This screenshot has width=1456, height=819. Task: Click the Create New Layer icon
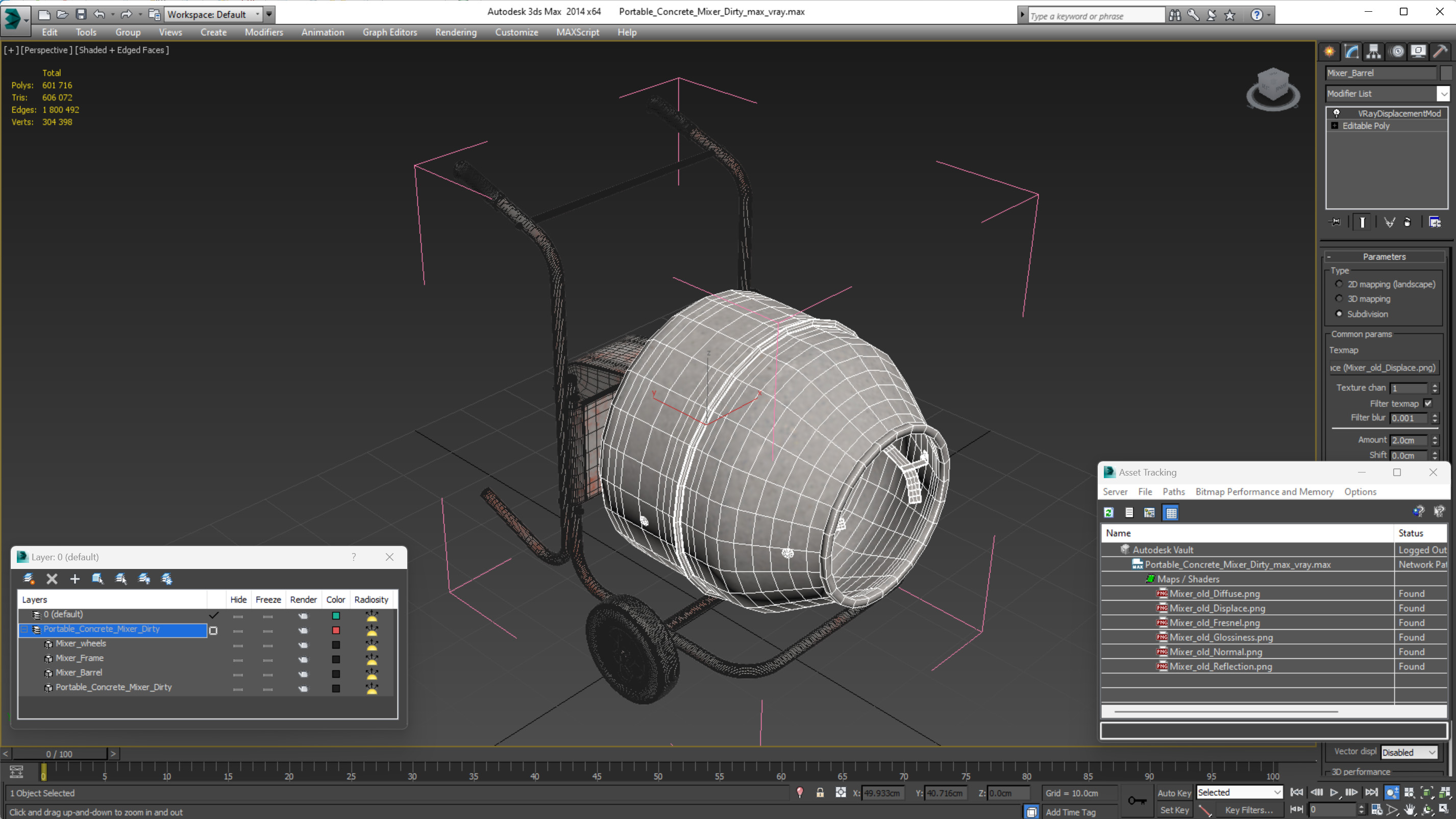29,578
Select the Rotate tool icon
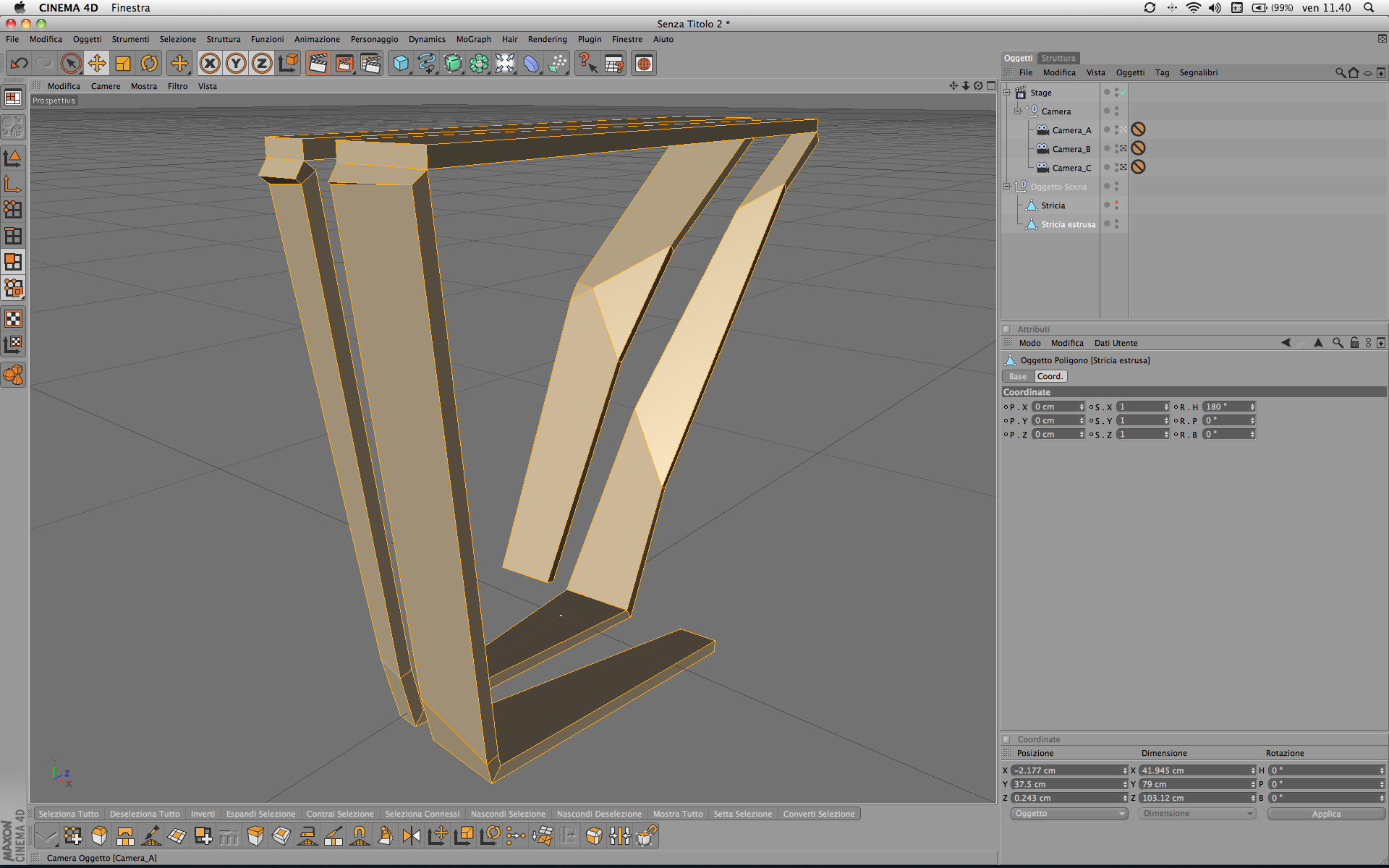The image size is (1389, 868). (x=149, y=64)
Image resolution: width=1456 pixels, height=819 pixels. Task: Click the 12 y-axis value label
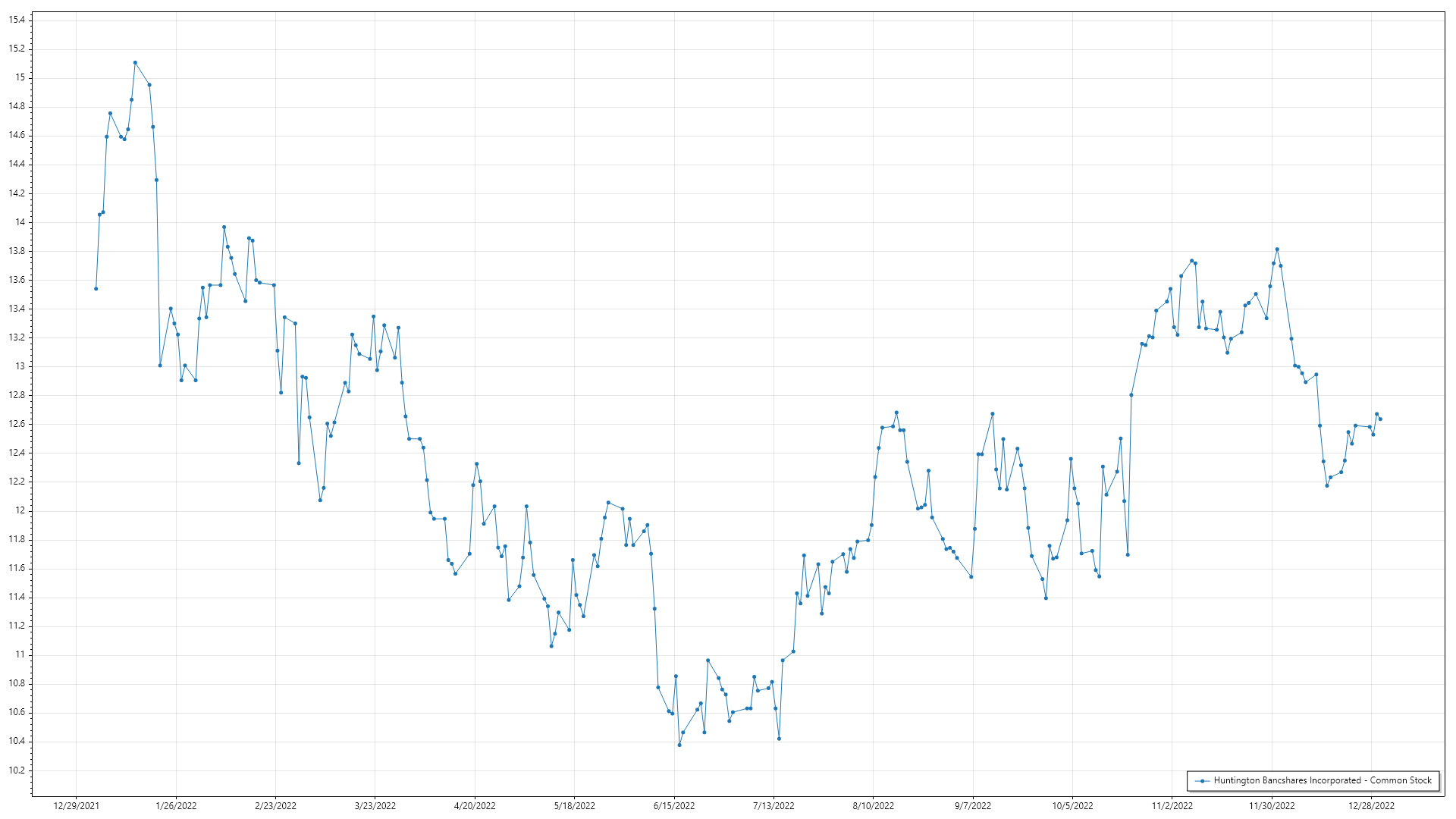point(20,510)
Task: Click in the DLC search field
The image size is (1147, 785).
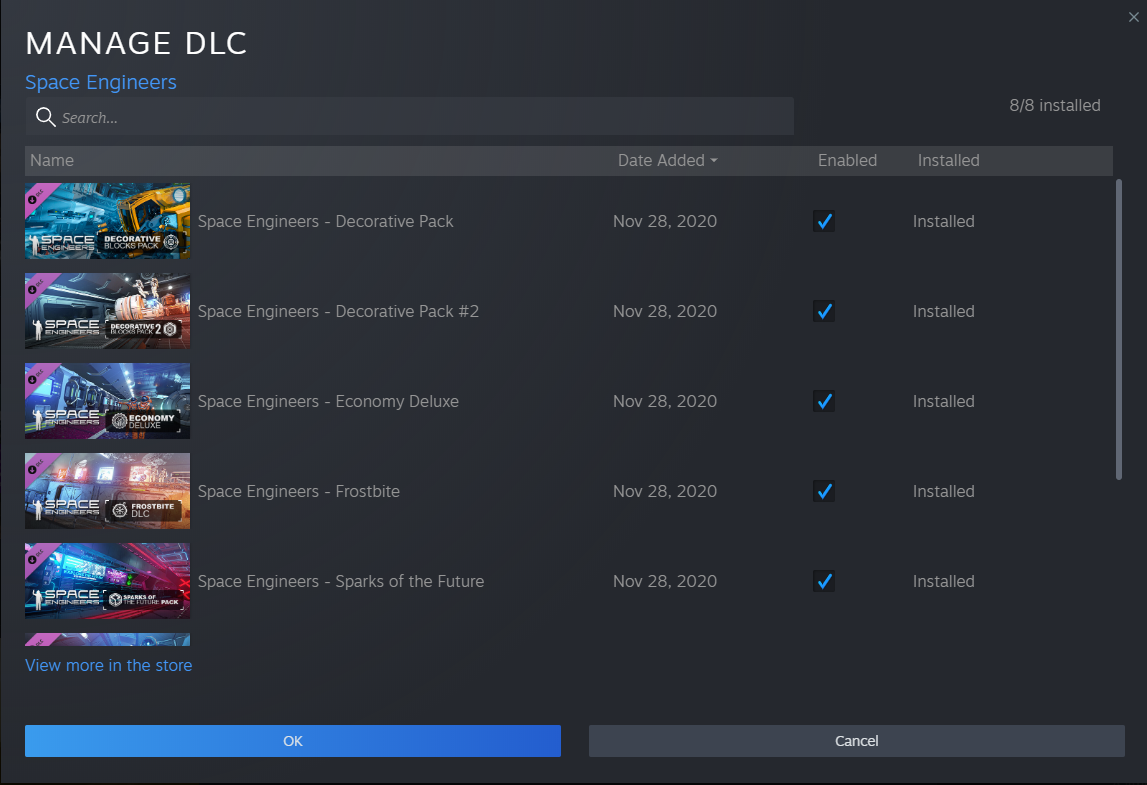Action: (420, 117)
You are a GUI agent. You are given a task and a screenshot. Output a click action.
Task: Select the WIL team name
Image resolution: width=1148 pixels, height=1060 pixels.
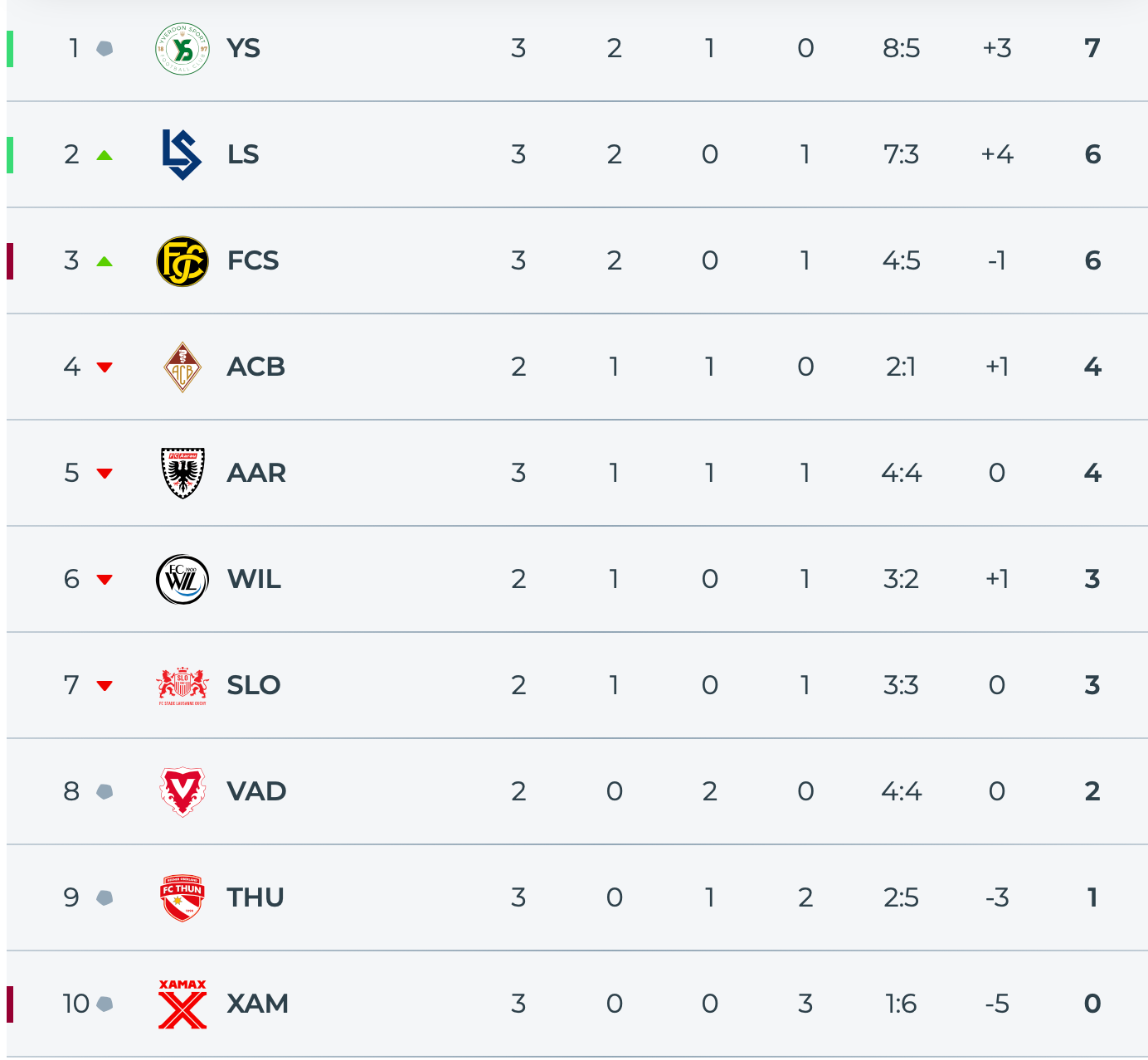coord(254,580)
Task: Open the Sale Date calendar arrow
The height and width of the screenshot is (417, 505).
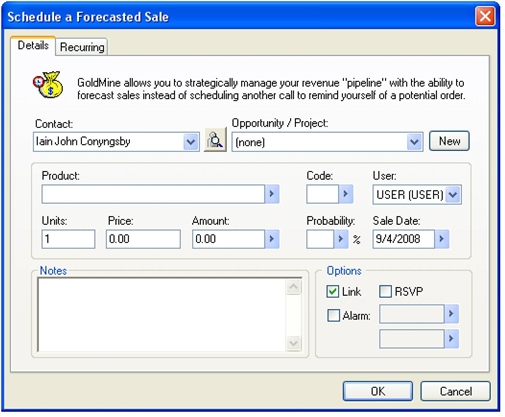Action: [442, 239]
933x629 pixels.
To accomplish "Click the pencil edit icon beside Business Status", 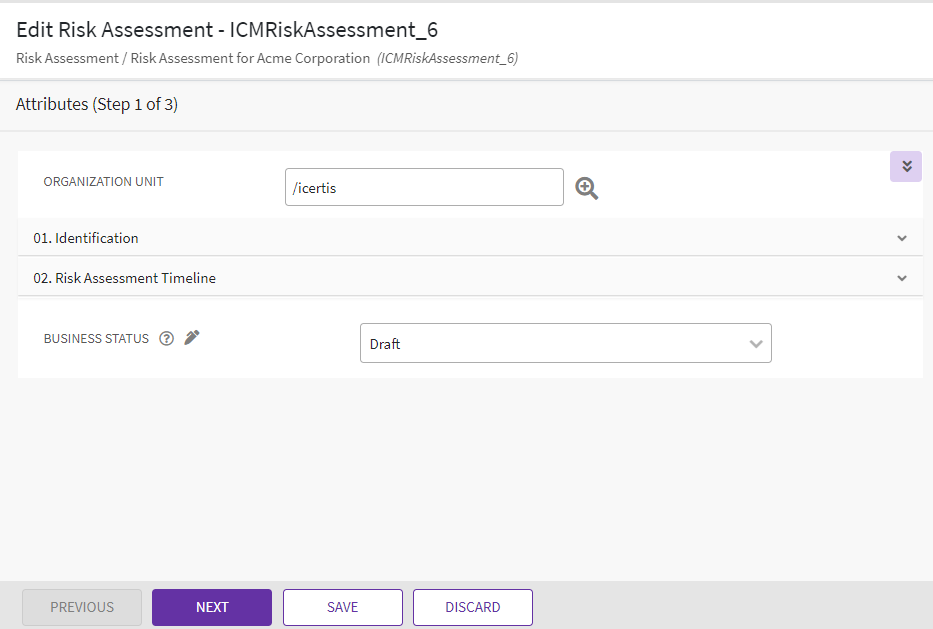I will [192, 338].
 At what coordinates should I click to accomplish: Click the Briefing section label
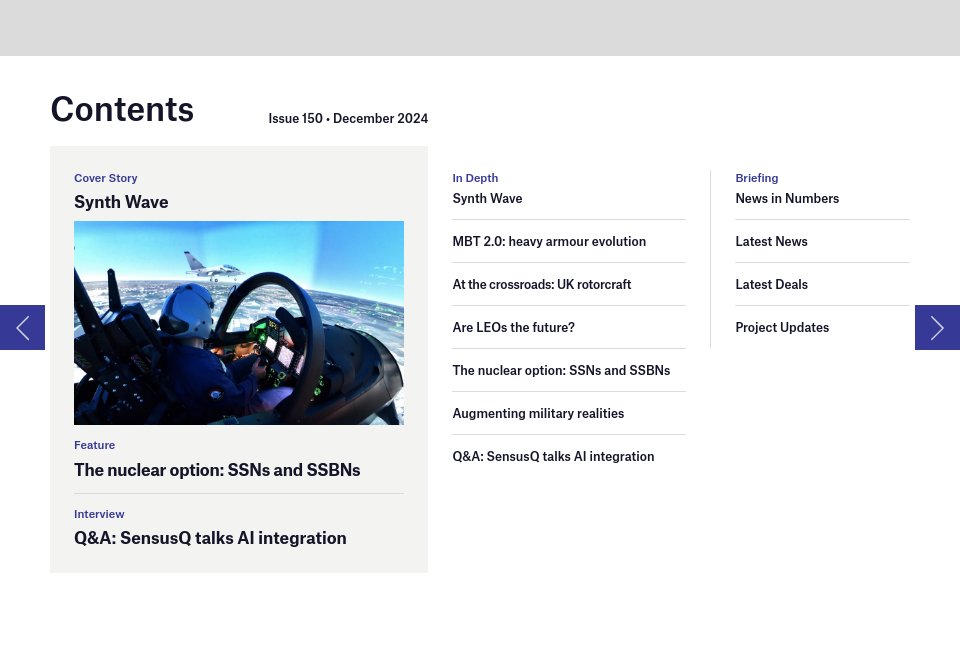pyautogui.click(x=756, y=178)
================
PROBLEM DESCRIPTION: Copy out, in full, every row above that contains the word "label".

SOLUTION FOR THIS PROBLEM:
Image resolution: width=1456 pixels, height=819 pixels. Task: Click the 12 y-axis value label
 At what coordinates should I click to accomplish: Click the Briefing section label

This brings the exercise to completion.